▶ _PROMPT_: Rewrite everything from the line containing "Where should I click to: Tap the word" down to the end of the data, substituting "staircase" for "stairs" and leaving all else unchanged.

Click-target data
start

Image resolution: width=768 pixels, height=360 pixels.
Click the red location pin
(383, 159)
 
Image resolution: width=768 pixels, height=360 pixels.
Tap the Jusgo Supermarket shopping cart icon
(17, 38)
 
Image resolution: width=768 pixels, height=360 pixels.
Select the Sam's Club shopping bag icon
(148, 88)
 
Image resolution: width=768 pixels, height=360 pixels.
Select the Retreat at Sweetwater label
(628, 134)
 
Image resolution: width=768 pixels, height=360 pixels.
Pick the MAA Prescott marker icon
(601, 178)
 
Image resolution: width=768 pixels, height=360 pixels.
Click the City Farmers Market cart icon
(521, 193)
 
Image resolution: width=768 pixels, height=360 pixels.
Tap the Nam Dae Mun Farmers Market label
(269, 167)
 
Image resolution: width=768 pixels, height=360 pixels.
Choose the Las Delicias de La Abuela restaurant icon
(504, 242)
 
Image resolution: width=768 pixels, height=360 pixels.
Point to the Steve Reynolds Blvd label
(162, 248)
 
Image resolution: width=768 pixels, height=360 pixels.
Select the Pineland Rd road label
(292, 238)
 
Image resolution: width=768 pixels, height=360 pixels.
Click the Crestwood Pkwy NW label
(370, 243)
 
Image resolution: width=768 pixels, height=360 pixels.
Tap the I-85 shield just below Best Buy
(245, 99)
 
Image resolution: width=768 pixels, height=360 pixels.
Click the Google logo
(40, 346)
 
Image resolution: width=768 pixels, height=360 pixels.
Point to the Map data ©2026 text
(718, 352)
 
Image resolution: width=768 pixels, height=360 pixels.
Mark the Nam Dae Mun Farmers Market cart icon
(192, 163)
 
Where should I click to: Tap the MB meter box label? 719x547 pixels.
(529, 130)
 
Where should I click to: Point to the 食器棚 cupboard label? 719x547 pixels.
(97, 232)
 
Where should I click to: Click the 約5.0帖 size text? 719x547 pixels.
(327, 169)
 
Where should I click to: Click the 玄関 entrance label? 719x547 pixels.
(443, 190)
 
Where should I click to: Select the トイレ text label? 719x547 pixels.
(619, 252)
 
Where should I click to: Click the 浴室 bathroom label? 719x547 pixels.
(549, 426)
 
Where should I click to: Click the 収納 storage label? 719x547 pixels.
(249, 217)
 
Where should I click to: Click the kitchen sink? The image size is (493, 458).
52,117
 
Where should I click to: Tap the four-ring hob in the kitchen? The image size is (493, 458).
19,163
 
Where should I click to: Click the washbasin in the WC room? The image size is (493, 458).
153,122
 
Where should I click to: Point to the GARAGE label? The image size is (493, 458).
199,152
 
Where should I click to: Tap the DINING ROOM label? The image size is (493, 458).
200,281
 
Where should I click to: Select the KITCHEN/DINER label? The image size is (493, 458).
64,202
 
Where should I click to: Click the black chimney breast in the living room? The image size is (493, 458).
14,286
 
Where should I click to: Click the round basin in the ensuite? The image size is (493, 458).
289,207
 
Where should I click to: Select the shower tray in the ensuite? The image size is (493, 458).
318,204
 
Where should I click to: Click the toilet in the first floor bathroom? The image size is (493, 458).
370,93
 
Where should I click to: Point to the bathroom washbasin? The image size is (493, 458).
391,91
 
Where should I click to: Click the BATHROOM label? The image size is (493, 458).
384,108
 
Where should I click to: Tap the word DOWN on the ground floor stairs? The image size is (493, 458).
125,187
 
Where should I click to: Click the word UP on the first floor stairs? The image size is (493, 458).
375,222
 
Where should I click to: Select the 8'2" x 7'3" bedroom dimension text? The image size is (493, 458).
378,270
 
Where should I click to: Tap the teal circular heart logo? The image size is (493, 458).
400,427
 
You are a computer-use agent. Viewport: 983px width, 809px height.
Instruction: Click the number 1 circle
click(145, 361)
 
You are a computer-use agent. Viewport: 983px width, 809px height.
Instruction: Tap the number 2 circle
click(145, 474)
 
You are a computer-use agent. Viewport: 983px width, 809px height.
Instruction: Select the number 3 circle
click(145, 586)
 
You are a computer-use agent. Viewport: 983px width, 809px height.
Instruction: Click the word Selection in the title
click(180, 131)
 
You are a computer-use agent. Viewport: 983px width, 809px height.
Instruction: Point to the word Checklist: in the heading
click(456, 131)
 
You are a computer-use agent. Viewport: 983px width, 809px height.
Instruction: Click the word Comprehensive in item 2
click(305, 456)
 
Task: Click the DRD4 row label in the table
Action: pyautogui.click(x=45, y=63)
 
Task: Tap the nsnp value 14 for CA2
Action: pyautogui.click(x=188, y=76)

end

▶ _ANSWER BELOW_:
Where should I click to: Tap the word DOWN on the ground floor staircase? The image size is (493, 458).
125,187
 
Where should I click to: Click the word UP on the first floor staircase? The image size is (493, 458).
375,222
 
Where should I click to: Select the 8'2" x 7'3" bedroom dimension text? The image size is (493, 458).
378,270
 
Where should I click to: Tap the teal circular heart logo? The image size is (493, 458).
400,427
 
You are a computer-use agent. Viewport: 983px width, 809px height.
Instruction: Click the number 1 circle
click(145, 361)
 
You are a computer-use agent. Viewport: 983px width, 809px height.
Instruction: Tap the number 2 circle
click(145, 474)
 
You are a computer-use agent. Viewport: 983px width, 809px height.
Instruction: Select the number 3 circle
click(145, 586)
 
You are a computer-use agent. Viewport: 983px width, 809px height.
Instruction: Click the word Selection in the title
click(180, 131)
 
You are a computer-use agent. Viewport: 983px width, 809px height.
Instruction: Point to the word Checklist: in the heading
click(456, 131)
 
You are a computer-use agent. Viewport: 983px width, 809px height.
Instruction: Click the word Comprehensive in item 2
click(305, 456)
 
Task: Click the DRD4 row label in the table
Action: pyautogui.click(x=45, y=63)
 
Task: Tap the nsnp value 14 for CA2
Action: pyautogui.click(x=188, y=76)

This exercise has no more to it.